The paper includes descriptions of the challenges faced in operating an HWU on minimum facility production installations (MFPI) with total platform weight limitations of 40 mT and minimal crane capacity. Also discussed are a number of innovations designed and built into the HWU to enable a safe, quick assembly using a barge crane and remote power and fluid systems to make the HWU system as flexible as possible to cover all known deviations from the standard scope of work.
Lessons learned from the operations are also presented to demonstrate the ongoing operational challenges, the solutions implemented, and the results achieved.

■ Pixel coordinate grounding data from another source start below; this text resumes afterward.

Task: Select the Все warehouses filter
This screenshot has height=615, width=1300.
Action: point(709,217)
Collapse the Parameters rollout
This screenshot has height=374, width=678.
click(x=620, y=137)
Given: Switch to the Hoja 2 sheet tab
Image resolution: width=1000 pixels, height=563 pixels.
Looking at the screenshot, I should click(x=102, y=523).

During 2005, an operator conducted a four-well pilot ESP workover campaign using a jack-up (JU) rig in the GOT. Due to the formations in the GOT being highly compartmentalized, braided fluvial sand environments, typical oil wells there were producing 40 to 60% water-cut, giving an average pipeline pressure of 350 to 600 psi. As such, the natural gas lift diminished as the source of high pressure depleted.

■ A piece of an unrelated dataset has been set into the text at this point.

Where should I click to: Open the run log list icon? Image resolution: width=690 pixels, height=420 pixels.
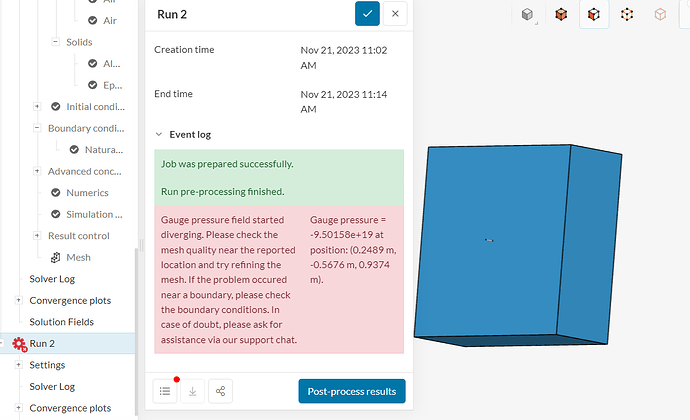pyautogui.click(x=165, y=391)
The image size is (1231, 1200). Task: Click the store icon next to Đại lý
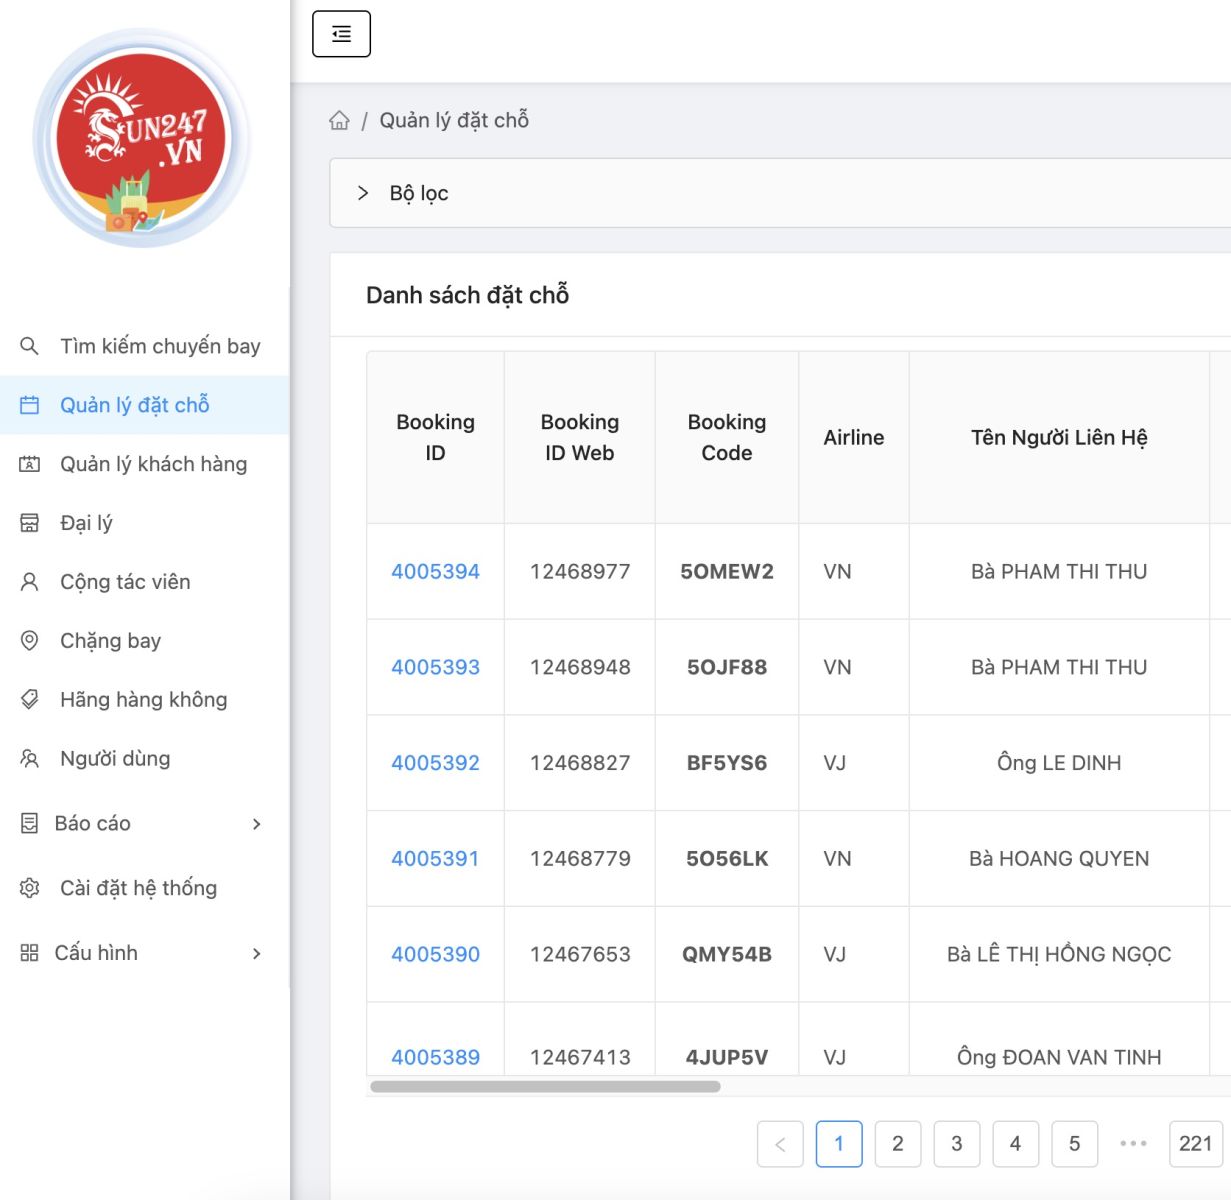click(x=30, y=523)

Through this successful pilot scheme, it was recognized that the economics for using a drilling rig to install the ESP completions would not be favorable unless an alternative and less expensive installation method could be found.

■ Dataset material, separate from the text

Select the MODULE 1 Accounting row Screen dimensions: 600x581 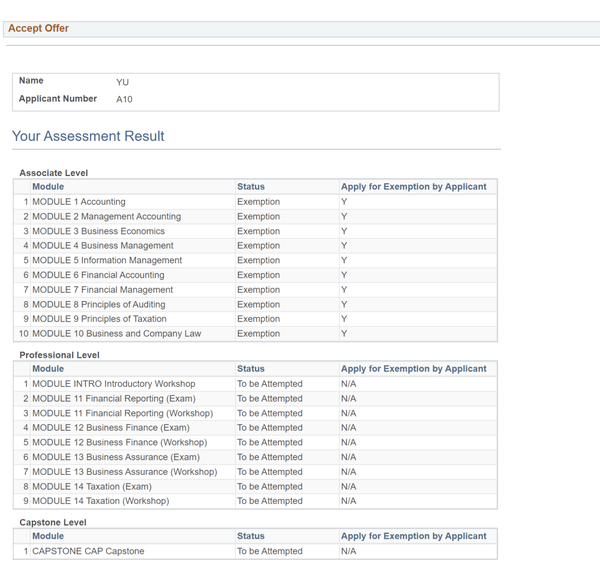79,202
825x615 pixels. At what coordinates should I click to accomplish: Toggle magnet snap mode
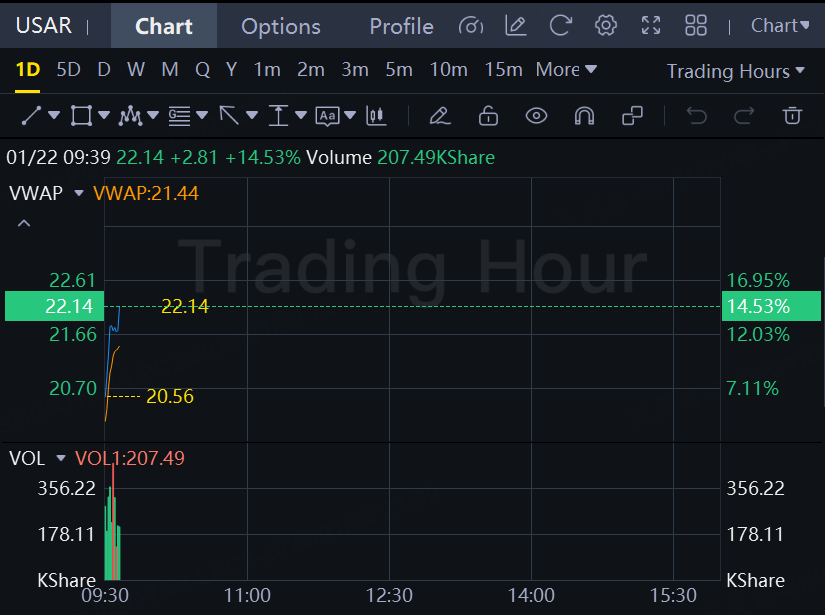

The candidate ESP wells were to be completed as 2 7/8-in. monobore completions within 7-in. casing with the packer to be set above the existing tubing at the top of cement (TOC) in the 7-in. casing. This would result in the ESP being set 2,000 to 3,700 ft true vertical depth (TVD) above the top perforations at a depth of ~6,500 ft. This meant that the expected pickup weight of the tubing was 70,000 lb and, as such, a rig with a minimum 150,000-lb lift capacity would be required to run the completion.
Key drivers in this alternative solution were:
The customer to deliver high volumes of new wells to meet gas delivery commitments.
Utilization of the available JU drilling rigs to drill and complete new wells.
The significant increase in JU rig rates in the GOT.
Candidate wells were located on MFPI in the GOT with an average size of 180 m2.
Deck load capacity of MPFIs limited to 40 mT total.
Existing platform crane capacity ±5 tons.
Platforms located 150 miles offshore in 250 ft of water.